* _What is expected_:
Copy down all of the data underneath, exactly as shown.

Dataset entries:
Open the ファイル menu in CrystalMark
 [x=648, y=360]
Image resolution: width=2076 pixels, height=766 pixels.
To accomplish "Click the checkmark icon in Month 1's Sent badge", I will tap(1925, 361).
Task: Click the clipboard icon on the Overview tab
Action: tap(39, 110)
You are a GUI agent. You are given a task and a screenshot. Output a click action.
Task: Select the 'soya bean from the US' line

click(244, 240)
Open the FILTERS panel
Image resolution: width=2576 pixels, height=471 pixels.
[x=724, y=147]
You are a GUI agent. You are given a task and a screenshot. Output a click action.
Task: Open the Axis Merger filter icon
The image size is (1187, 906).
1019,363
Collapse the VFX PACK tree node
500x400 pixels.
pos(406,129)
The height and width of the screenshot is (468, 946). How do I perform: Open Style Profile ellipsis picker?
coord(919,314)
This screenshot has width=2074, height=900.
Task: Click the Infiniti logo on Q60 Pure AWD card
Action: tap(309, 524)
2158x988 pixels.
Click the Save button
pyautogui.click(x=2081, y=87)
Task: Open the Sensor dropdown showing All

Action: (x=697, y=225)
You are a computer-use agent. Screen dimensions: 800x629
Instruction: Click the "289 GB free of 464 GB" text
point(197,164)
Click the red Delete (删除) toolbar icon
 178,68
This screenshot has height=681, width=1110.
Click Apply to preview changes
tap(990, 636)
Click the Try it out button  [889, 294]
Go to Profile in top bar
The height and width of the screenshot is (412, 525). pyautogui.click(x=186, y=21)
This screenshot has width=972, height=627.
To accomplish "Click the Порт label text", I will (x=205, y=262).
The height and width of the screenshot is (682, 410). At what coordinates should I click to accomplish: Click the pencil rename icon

* _Task solution_:
Open the ファイル menu in CrystalMark
 [x=648, y=360]
Image resolution: width=2076 pixels, height=766 pixels.
To accomplish "Click the checkmark icon in Month 1's Sent badge", I will tap(1925, 361).
Task: Click the clipboard icon on the Overview tab
Action: tap(39, 110)
You are a GUI agent. You are given a task and a screenshot. Output a click action.
Task: Select the 'soya bean from the US' line

click(244, 240)
Open the FILTERS panel
Image resolution: width=2576 pixels, height=471 pixels.
[x=724, y=147]
You are a GUI agent. You are given a task and a screenshot. Output a click action.
Task: Open the Axis Merger filter icon
The image size is (1187, 906).
1019,363
Collapse the VFX PACK tree node
500x400 pixels.
pos(406,129)
The height and width of the screenshot is (468, 946). How do I perform: Open Style Profile ellipsis picker?
coord(919,314)
This screenshot has width=2074, height=900.
Task: Click the Infiniti logo on Q60 Pure AWD card
Action: tap(309, 524)
2158x988 pixels.
Click the Save button
pyautogui.click(x=2081, y=87)
Task: Open the Sensor dropdown showing All

Action: (x=697, y=225)
You are a computer-use agent. Screen dimensions: 800x629
Instruction: Click the "289 GB free of 464 GB" text
point(197,164)
Click the red Delete (删除) toolbar icon
 178,68
This screenshot has height=681, width=1110.
Click Apply to preview changes
tap(990, 636)
Click the Try it out button  [889, 294]
Go to Profile in top bar
The height and width of the screenshot is (412, 525). pyautogui.click(x=186, y=21)
This screenshot has width=972, height=627.
To accomplish "Click the Порт label text", I will (x=205, y=262).
The height and width of the screenshot is (682, 410). At what coordinates should I click to accomplish: Click the pencil rename icon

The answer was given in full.